Indígenas reclamam de ambulâncias em falta no epicentro da Chikungunya em MS

Com aproximadamente 85 mil indígenas no Mato Grosso do Sul, o Distrito Sanitário Especial Indígena de Mato Grosso do Sul (DSEI-MS) está sendo fechado em protesto. A reserva de Dourados já registrou todas as mortes por Chikungunya até o momento, e a população denuncia a falta de ambulâncias, essenciais para atendimentos de hemodiálise e exames.

O coordenador do Conselho Terena, Cacique Célio Fialho, destacou que a ausência das viaturas é sentida desde a paralisação dos serviços no dia 11. Ele enfatizou a importância das ambulâncias para o transporte de pacientes e equipes nas aldeias. No dia 13, a Cunha Locação Serviços e Transportes se manifestou, alegando que a interrupção dos serviços não é culpa da empresa, mas sim dos atrasos nos pagamentos por parte do DSEI-MS.

A empresa informou que os atrasos ocorrem há cerca de dois anos, com uma média de 90 dias para a quitação das faturas. Apesar disso, a Cunha continuou a operar, mantendo a locação de 64 veículos que necessitam de manutenção devido ao uso em vias não pavimentadas. Em nota, a empresa ressaltou sua história de diálogo com as comunidades e afirmou que os problemas operacionais são resultado de dificuldades financeiras impostas pelo órgão federal.

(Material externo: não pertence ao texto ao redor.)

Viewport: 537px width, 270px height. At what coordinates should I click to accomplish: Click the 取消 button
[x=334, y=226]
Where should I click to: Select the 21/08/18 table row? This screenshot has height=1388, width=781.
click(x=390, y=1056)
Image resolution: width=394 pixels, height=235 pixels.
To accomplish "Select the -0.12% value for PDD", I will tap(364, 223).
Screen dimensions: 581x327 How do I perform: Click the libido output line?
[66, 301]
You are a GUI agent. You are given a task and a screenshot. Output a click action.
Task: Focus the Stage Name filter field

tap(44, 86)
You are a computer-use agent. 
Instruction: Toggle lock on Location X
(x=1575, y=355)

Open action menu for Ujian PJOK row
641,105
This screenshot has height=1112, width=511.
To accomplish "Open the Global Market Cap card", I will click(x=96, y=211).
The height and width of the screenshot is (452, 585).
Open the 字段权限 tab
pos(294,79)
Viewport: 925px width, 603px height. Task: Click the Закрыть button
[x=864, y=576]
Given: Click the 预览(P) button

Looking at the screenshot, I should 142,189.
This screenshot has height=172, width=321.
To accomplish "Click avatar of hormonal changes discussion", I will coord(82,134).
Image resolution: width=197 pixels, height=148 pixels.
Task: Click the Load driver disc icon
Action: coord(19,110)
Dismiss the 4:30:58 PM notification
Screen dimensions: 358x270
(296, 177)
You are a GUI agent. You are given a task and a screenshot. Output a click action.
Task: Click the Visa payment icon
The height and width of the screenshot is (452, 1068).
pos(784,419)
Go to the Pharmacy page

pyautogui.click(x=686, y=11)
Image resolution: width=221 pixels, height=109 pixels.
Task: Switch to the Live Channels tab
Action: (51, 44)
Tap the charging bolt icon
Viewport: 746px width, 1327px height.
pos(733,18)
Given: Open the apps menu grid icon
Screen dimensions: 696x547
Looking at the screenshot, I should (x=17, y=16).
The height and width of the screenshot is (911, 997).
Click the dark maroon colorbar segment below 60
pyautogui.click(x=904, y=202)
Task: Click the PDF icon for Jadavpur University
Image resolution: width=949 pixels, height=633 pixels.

Recentemente, uma série de negociações foi realizada para estabelecer um prazo de regularização do serviço, com a Cunha se comprometendo a desbloquear as viaturas. Essa normalização deveria ocorrer até a última sexta-feira, o que levou os indígenas a se concentrarem na sede do DSEI-MS, situada na rua Alexandre Fleming, 2007, na Vila Bandeirante.